Apart from Maine and Nebraska, if the candidate receives the majority of the votes within a state, then he or she will receive the full quota of Electoral College votes of that particular state. Each elector can cast only one electoral vote post the general election. There are 538 electoral votes in total. The presidential candidate who secures more than 270 votes wins the election.
Is the Election Process Fair?
- As per the last NPR/Marist poll held in late 2018, 2 out of 5 voters in America are of the opinion that the election process in the U.S. is not fair.
- Around 50% of the respondents do not have any faith with respect to the vote being counted accurately.
- Race and gender are the factors which question the democratic system of the U.S.

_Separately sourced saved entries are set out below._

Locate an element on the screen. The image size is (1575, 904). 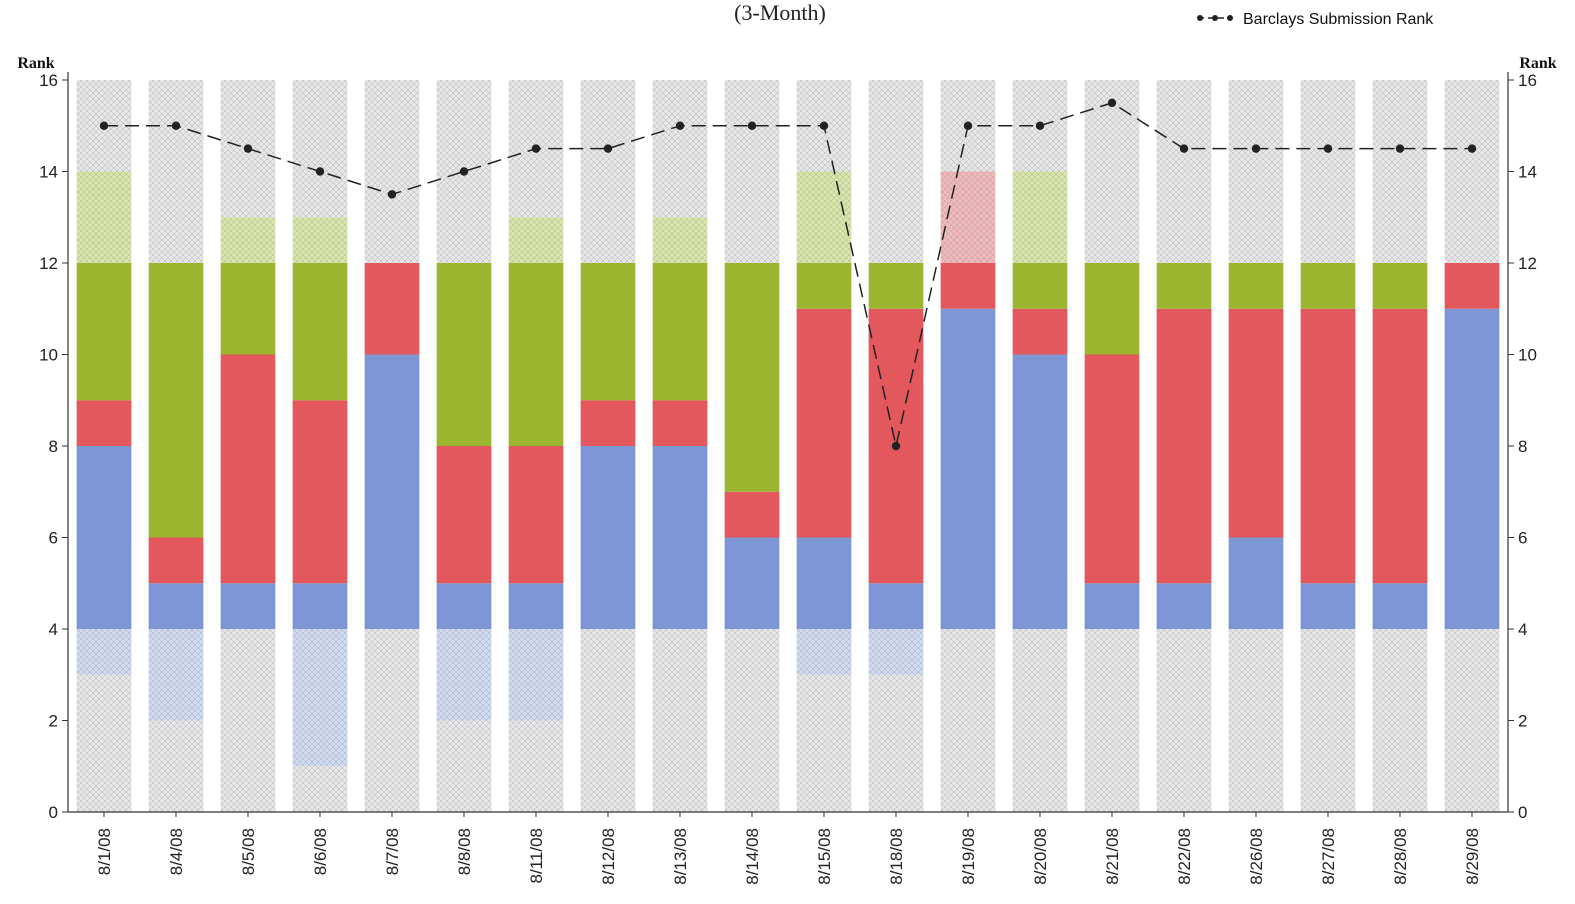
x-tick-label: 8/20/08 is located at coordinates (1040, 856).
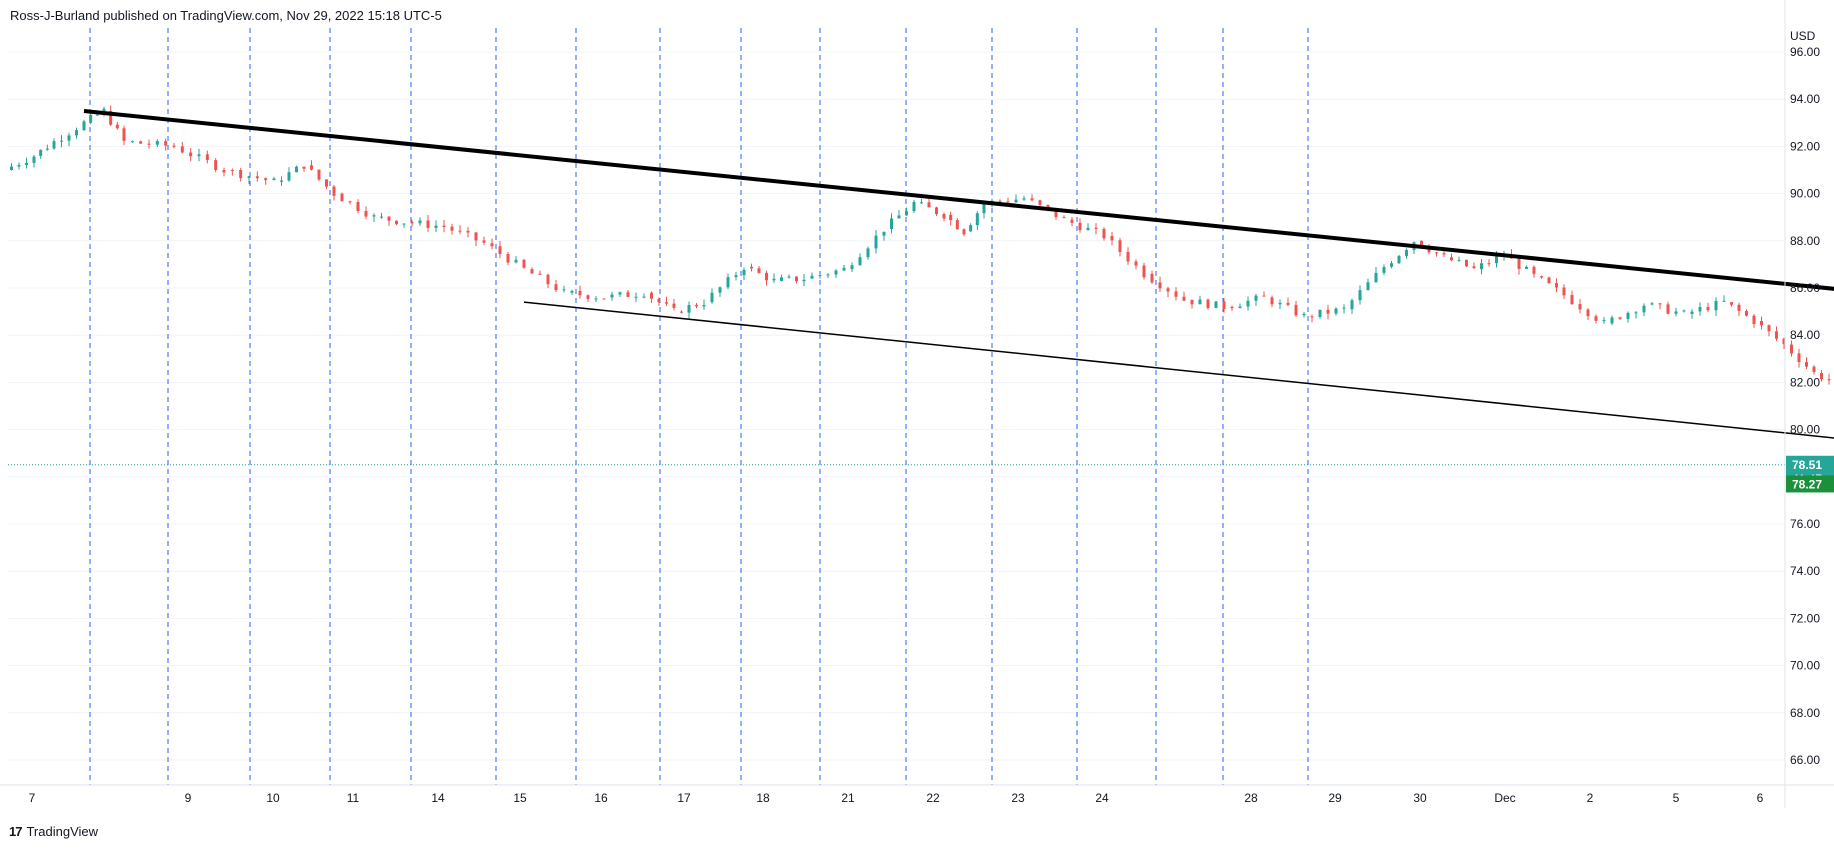  What do you see at coordinates (1805, 618) in the screenshot?
I see `y-tick-label: 72.00` at bounding box center [1805, 618].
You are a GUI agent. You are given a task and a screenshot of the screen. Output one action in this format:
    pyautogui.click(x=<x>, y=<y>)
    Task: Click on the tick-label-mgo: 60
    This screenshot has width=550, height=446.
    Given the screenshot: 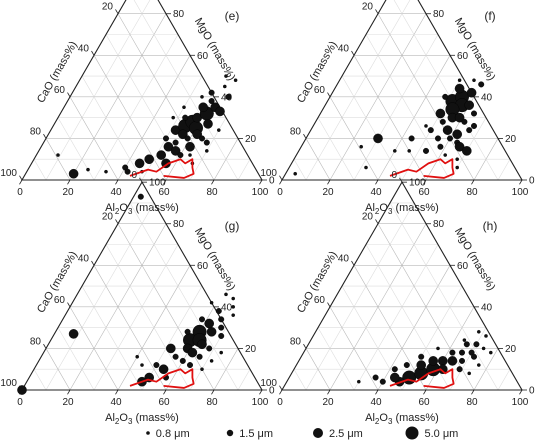 What is the action you would take?
    pyautogui.click(x=463, y=56)
    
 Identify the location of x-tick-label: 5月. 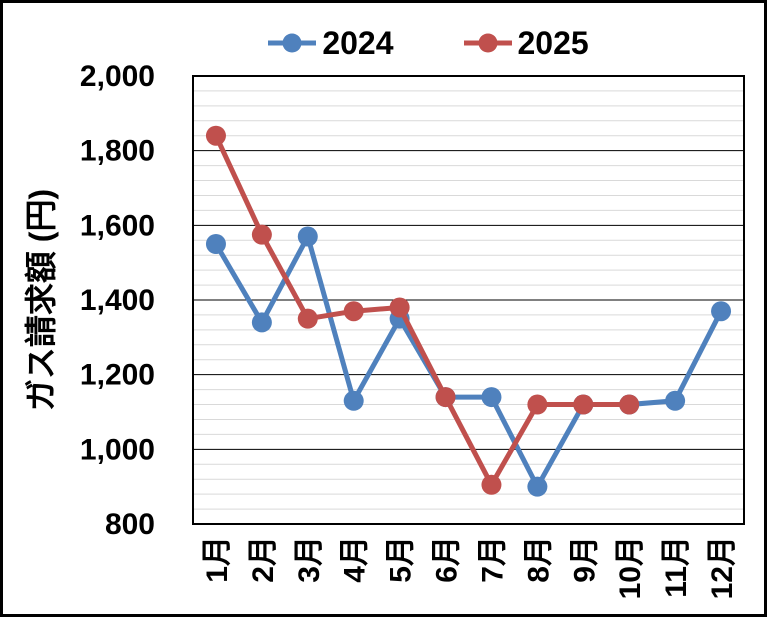
(402, 560).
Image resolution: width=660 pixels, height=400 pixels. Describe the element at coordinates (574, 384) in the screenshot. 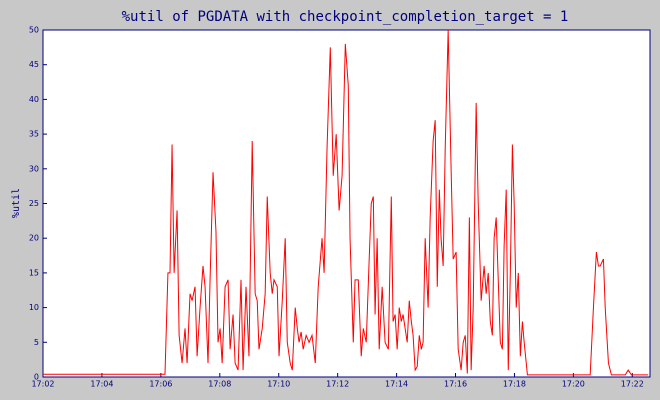

I see `x-tick-label: 17:20` at that location.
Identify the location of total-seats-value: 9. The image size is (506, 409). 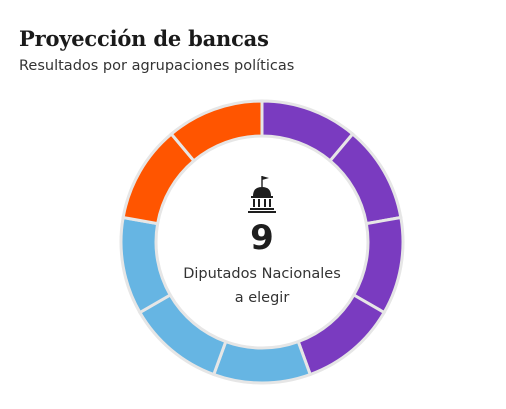
(262, 238).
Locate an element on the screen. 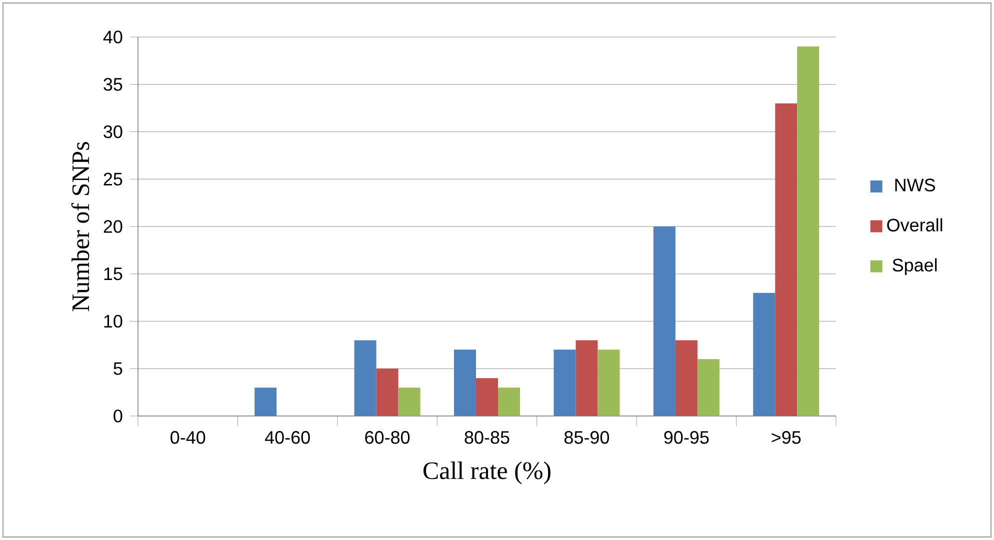 This screenshot has width=994, height=540. x-tick-label: >95 is located at coordinates (786, 438).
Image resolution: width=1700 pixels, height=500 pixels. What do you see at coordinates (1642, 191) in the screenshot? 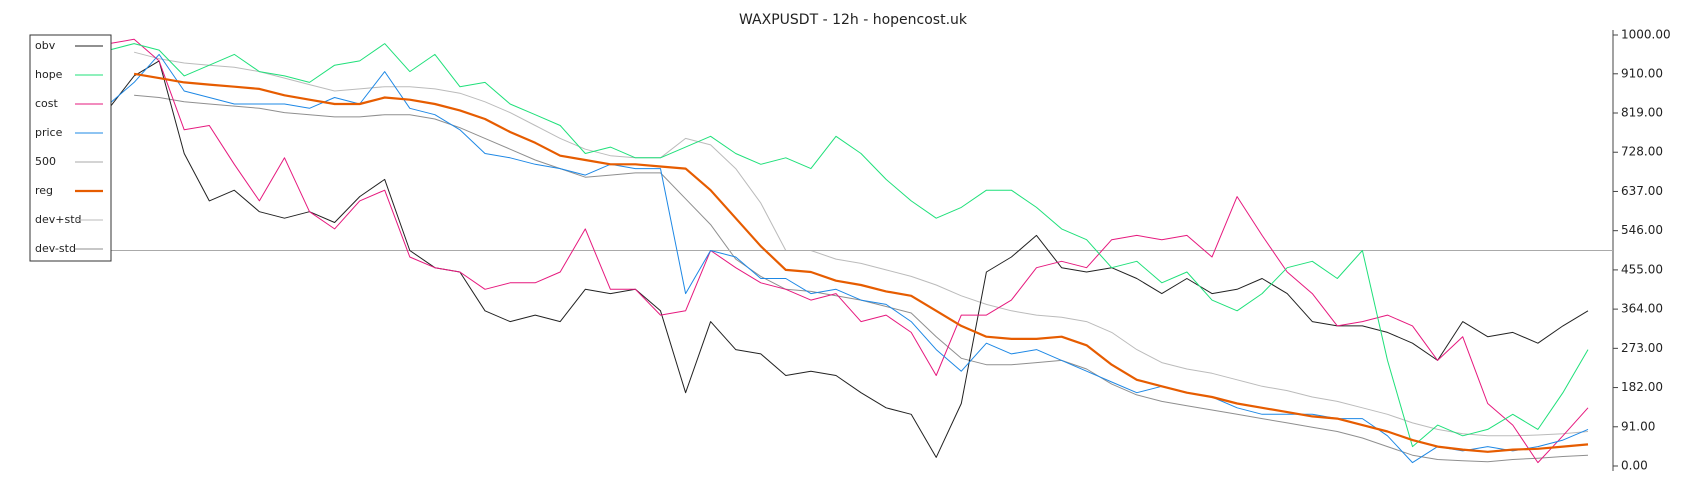
I see `y-tick-label: 637.00` at bounding box center [1642, 191].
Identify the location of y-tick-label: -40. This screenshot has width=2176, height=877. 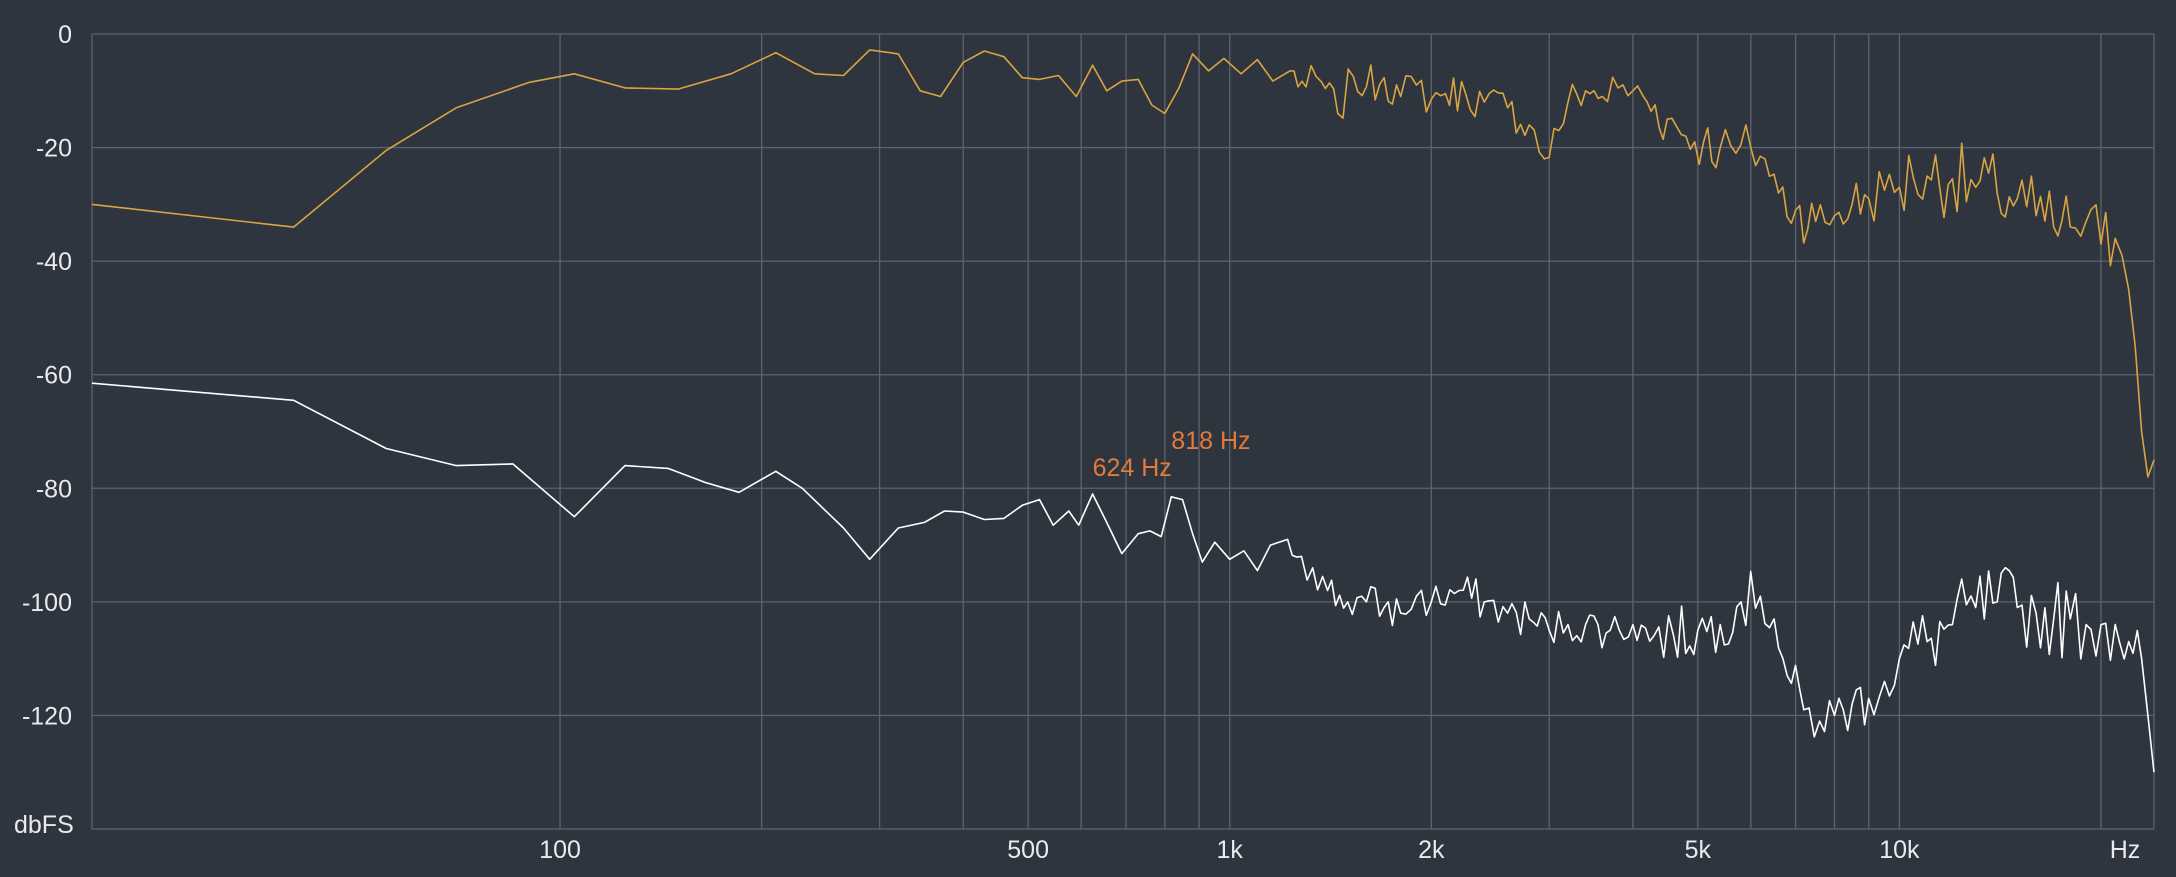
(54, 262).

- Democrats, Non-white voters, as well as women have substantially higher doubts with respect to the fairness of elections.
According to the same NPR/Marist poll, the citizens were asked the percentage of the votes which they think will not be counted for the mid-term elections of this election year. Nearly 47% of the poll respondents believed that not all of the votes will be counted in November.
In addition, around 60% of non-white voters have a strong opinion that there will be some incorrect tabulation. On a general basis, around 47% of the U.S. women have said that they have very little trust in the fairness of the election process. Around one-third of the men also had the same opinion.
The OSCE mission was started in the U.S. in 2002. It was initiated due to the “serious shortcomings” observed during the presidential election of 2000. During that election, nearly tens of thousands of black voters were not allowed to vote and were excluded from electoral rolls in Florida.
The major problem is that the United States is troubled by uncontrolled voter suppression as well as partisan election officials. This, in turn, makes the election process to be a bit unfair.
The final report of the OSCE during the 2016 presidential election issued the following list of recommendations to the U.S. officials:
- The state must strongly consider meeting the requirements of vote equality. The States must also consider setting up independent redistricting commissions to draw district boundaries which are free from political intervention.
- At the county as well as the state level, the election officials must be relieved of their duties if they are participating as candidates in the elections.
- Any restrictions on the voting rights for individuals having criminal convictions must be reviewed for ensuring proportionate limitations.
- Authorities must take steps to decrease the strength of unregistered voters while addressing obstacles and procedures which are commonly faced by certain sections of the U.S population.
- States must avoid introducing the requirements of voter identification which can lead to a discriminatory impact on the voters.
As every democratic nation has its own set of problems related to the election process, the U.S. is no different. The state representatives must look at the obvious fallacies that they are entrenched in the voting process and look at making fundamental changes. However, what goes hand-in-hand is that the public must take care to partake wholly in the election process and exercise their rights by making well-informed decisions.